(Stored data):
********

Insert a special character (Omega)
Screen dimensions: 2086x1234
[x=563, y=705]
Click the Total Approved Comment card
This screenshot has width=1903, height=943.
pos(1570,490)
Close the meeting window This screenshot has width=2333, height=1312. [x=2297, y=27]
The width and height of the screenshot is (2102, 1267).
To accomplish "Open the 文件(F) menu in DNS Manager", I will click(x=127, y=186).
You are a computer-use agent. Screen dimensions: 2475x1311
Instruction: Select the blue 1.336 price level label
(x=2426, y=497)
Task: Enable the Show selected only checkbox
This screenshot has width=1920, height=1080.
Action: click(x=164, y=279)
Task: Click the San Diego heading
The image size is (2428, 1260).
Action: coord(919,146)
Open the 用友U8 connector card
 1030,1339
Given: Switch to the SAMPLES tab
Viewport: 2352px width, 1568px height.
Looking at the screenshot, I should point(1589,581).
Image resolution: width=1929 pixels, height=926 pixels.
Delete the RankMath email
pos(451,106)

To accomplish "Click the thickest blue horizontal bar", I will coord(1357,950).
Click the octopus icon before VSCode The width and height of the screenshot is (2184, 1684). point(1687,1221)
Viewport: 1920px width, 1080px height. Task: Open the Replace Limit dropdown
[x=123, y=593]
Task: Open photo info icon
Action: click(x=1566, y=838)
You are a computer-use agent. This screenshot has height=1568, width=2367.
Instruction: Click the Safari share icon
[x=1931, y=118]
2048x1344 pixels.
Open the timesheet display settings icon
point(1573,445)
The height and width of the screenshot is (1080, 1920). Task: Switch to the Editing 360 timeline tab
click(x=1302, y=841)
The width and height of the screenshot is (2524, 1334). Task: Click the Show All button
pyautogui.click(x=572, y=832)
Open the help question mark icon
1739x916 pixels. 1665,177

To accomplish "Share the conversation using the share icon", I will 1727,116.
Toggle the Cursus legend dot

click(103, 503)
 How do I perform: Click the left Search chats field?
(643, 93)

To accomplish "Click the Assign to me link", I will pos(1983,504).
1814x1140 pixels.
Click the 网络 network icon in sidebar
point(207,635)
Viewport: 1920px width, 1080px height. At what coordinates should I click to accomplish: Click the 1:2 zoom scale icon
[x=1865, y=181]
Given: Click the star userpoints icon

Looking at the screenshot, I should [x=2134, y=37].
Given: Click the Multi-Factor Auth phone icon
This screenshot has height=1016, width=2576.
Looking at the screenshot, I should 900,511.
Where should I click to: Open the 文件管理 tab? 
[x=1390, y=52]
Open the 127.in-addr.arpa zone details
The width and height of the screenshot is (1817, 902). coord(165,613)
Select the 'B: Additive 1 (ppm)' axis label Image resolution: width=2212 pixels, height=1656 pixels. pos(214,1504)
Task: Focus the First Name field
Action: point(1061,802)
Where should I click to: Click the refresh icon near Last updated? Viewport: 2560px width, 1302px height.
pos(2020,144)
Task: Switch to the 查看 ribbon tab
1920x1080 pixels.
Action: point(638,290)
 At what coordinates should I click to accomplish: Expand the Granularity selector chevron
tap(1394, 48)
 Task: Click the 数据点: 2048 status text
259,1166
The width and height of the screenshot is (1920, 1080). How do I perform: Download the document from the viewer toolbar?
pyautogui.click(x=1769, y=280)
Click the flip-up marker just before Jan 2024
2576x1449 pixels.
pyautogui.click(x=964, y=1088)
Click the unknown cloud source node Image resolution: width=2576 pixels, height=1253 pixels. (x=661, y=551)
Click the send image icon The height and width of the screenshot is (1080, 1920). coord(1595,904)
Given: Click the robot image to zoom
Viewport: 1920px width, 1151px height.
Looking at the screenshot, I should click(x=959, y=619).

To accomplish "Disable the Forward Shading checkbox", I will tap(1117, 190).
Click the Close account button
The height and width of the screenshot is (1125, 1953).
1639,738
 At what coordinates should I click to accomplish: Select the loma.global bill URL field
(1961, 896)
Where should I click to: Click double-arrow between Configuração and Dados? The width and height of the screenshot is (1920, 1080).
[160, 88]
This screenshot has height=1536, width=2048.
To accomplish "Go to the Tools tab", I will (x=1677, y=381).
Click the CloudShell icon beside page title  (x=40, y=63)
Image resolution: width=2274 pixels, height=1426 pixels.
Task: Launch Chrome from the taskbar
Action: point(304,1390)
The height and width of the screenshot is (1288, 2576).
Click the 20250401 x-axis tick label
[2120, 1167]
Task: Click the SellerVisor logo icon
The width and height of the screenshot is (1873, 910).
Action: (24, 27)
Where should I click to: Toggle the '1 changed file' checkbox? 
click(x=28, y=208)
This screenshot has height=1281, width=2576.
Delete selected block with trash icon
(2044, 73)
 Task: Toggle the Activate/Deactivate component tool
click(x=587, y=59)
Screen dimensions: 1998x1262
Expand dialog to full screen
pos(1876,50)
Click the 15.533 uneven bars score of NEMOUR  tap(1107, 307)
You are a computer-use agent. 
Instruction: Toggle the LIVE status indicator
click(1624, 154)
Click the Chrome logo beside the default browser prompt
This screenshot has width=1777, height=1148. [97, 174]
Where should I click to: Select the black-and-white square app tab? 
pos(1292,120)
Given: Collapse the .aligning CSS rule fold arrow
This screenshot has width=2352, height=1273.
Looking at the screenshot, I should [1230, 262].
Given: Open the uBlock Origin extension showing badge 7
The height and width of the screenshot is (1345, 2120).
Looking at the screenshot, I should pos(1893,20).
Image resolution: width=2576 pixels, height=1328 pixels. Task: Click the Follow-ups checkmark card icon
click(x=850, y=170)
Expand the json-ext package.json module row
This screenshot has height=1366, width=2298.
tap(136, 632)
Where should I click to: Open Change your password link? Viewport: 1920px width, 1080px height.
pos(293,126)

********

(TO DO):
Set down every entry exactly as it appears.

(EXPECTED ANSWER):
Insert a special character (Omega)
Screen dimensions: 2086x1234
[x=563, y=705]
Click the Total Approved Comment card
This screenshot has width=1903, height=943.
pos(1570,490)
Close the meeting window This screenshot has width=2333, height=1312. [x=2297, y=27]
The width and height of the screenshot is (2102, 1267).
To accomplish "Open the 文件(F) menu in DNS Manager", I will click(x=127, y=186).
You are a computer-use agent. Screen dimensions: 2475x1311
Instruction: Select the blue 1.336 price level label
(x=2426, y=497)
Task: Enable the Show selected only checkbox
This screenshot has width=1920, height=1080.
Action: click(x=164, y=279)
Task: Click the San Diego heading
The image size is (2428, 1260).
Action: coord(919,146)
Open the 用友U8 connector card
 1030,1339
Given: Switch to the SAMPLES tab
Viewport: 2352px width, 1568px height.
Looking at the screenshot, I should point(1589,581).
Image resolution: width=1929 pixels, height=926 pixels.
Delete the RankMath email
pos(451,106)

To accomplish "Click the thickest blue horizontal bar", I will coord(1357,950).
Click the octopus icon before VSCode The width and height of the screenshot is (2184, 1684). point(1687,1221)
Viewport: 1920px width, 1080px height. Task: Open the Replace Limit dropdown
[x=123, y=593]
Task: Open photo info icon
Action: click(x=1566, y=838)
You are a computer-use agent. This screenshot has height=1568, width=2367.
Instruction: Click the Safari share icon
[x=1931, y=118]
2048x1344 pixels.
Open the timesheet display settings icon
point(1573,445)
The height and width of the screenshot is (1080, 1920). Task: Switch to the Editing 360 timeline tab
click(x=1302, y=841)
The width and height of the screenshot is (2524, 1334). Task: Click the Show All button
pyautogui.click(x=572, y=832)
Open the help question mark icon
1739x916 pixels. 1665,177

To accomplish "Share the conversation using the share icon", I will 1727,116.
Toggle the Cursus legend dot

click(103, 503)
 How do I perform: Click the left Search chats field?
(643, 93)

To accomplish "Click the Assign to me link", I will pos(1983,504).
1814x1140 pixels.
Click the 网络 network icon in sidebar
point(207,635)
Viewport: 1920px width, 1080px height. At what coordinates should I click to accomplish: Click the 1:2 zoom scale icon
[x=1865, y=181]
Given: Click the star userpoints icon

Looking at the screenshot, I should [x=2134, y=37].
Given: Click the Multi-Factor Auth phone icon
This screenshot has height=1016, width=2576.
Looking at the screenshot, I should 900,511.
Where should I click to: Open the 文件管理 tab? 
[x=1390, y=52]
Open the 127.in-addr.arpa zone details
The width and height of the screenshot is (1817, 902). coord(165,613)
Select the 'B: Additive 1 (ppm)' axis label Image resolution: width=2212 pixels, height=1656 pixels. pos(214,1504)
Task: Focus the First Name field
Action: point(1061,802)
Where should I click to: Click the refresh icon near Last updated? Viewport: 2560px width, 1302px height.
pos(2020,144)
Task: Switch to the 查看 ribbon tab
1920x1080 pixels.
Action: point(638,290)
 At what coordinates should I click to accomplish: Expand the Granularity selector chevron
tap(1394, 48)
 Task: Click the 数据点: 2048 status text
259,1166
The width and height of the screenshot is (1920, 1080). How do I perform: Download the document from the viewer toolbar?
pyautogui.click(x=1769, y=280)
Click the flip-up marker just before Jan 2024
2576x1449 pixels.
pyautogui.click(x=964, y=1088)
Click the unknown cloud source node Image resolution: width=2576 pixels, height=1253 pixels. (x=661, y=551)
Click the send image icon The height and width of the screenshot is (1080, 1920). coord(1595,904)
Given: Click the robot image to zoom
Viewport: 1920px width, 1151px height.
Looking at the screenshot, I should click(x=959, y=619).

To accomplish "Disable the Forward Shading checkbox", I will tap(1117, 190).
Click the Close account button
The height and width of the screenshot is (1125, 1953).
1639,738
 At what coordinates should I click to accomplish: Select the loma.global bill URL field
(1961, 896)
Where should I click to: Click double-arrow between Configuração and Dados? The width and height of the screenshot is (1920, 1080).
[160, 88]
This screenshot has height=1536, width=2048.
To accomplish "Go to the Tools tab", I will (x=1677, y=381).
Click the CloudShell icon beside page title  (x=40, y=63)
Image resolution: width=2274 pixels, height=1426 pixels.
Task: Launch Chrome from the taskbar
Action: point(304,1390)
The height and width of the screenshot is (1288, 2576).
Click the 20250401 x-axis tick label
[2120, 1167]
Task: Click the SellerVisor logo icon
The width and height of the screenshot is (1873, 910).
Action: (24, 27)
Where should I click to: Toggle the '1 changed file' checkbox? 
click(x=28, y=208)
This screenshot has height=1281, width=2576.
Delete selected block with trash icon
(2044, 73)
 Task: Toggle the Activate/Deactivate component tool
click(x=587, y=59)
Screen dimensions: 1998x1262
Expand dialog to full screen
pos(1876,50)
Click the 15.533 uneven bars score of NEMOUR  tap(1107, 307)
You are a computer-use agent. 
Instruction: Toggle the LIVE status indicator
click(1624, 154)
Click the Chrome logo beside the default browser prompt
This screenshot has width=1777, height=1148. [97, 174]
Where should I click to: Select the black-and-white square app tab? 
pos(1292,120)
Given: Collapse the .aligning CSS rule fold arrow
This screenshot has width=2352, height=1273.
Looking at the screenshot, I should [1230, 262].
Given: Open the uBlock Origin extension showing badge 7
The height and width of the screenshot is (1345, 2120).
Looking at the screenshot, I should pos(1893,20).
Image resolution: width=2576 pixels, height=1328 pixels. Task: Click the Follow-ups checkmark card icon
click(x=850, y=170)
Expand the json-ext package.json module row
This screenshot has height=1366, width=2298.
tap(136, 632)
Where should I click to: Open Change your password link? Viewport: 1920px width, 1080px height.
pos(293,126)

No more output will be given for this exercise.